BSEPP and SEPP were essentially stopgap releases, and were essentially warm-up measures for a truly program-product version of VM. This would come shortly after in the form of:
In late 1980, VM/System Product Release 1 hit the market. Gone were the days of having the complete source code to VM; most of VM/SP was now copyright IBM and written in a language people did not have compilers for (PL/S and later PL/X). Alas, new features were added:
Though about 100,000 new lines of code were thrown into the system, there had been a massive lack in testing. Many people realized that VM/SP Release 1 was thrown out the door and onto the market well before it should have been, and it was obvious! CMS would randomly corrupt minidisks, CP would randomly crash, and IBM revamped the PUT process that made it even harder and slower to get fixes shipped to customers. VM/SP took all of the improvements of VM/(B)SEPP and slammed them into a bunch of new code; it was a mad sight to behold.
It seems that IBM did not learn from their mistakes with OS/360, and, as mentioned, they threw tons of programmers at VM/SP R1's development crew. Since none of these people were VM experts (or even passingly good from historical reports), the fixes that this crew did produce were of terrible quality.
One of the more questionable things added to VM/SP R1 was something called VTAM -- the VTAM Communications Network Application. This was a primitive implementation of SNA for VM, and it functioned by having a dedicated MVS guest system that communicated with CP via VMCF. Needless to say, this was not a good solution; many VM systems programmers quickly became fed up with VCNA as it required them to learn MVS, learn SMP/E, figure out MVS JCL, and other such things foreign to them. It would be a while before true SNA networking came to VM with ACF/VTAM V3 on VM/SP Release 4.

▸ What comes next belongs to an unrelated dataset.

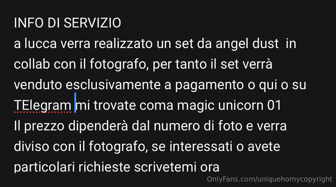Click the word "esclusivamente"

pos(113,85)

In late 1981, IBM made available a program that would end up becoming absolutely famous: the Professional Office System, or PROFS. IBM had worked with a company named AMOCO (a federal credit union in the United States) to develop PROFS, and IBM released it as a PRPQ. This PRPQ version was a massive success, and IBM released it later as a fully supported program product in the mid-80s. IBM became somewhat dependent on PROFS, and, by 1987, there were a million PROFS users outside IBM. There is an expression that the PROFS main menu welcome screen was the most displayed thing on any CRT terminal from any manufacturer, but this may just be a clever marketing ploy by someone steeped in cleverness.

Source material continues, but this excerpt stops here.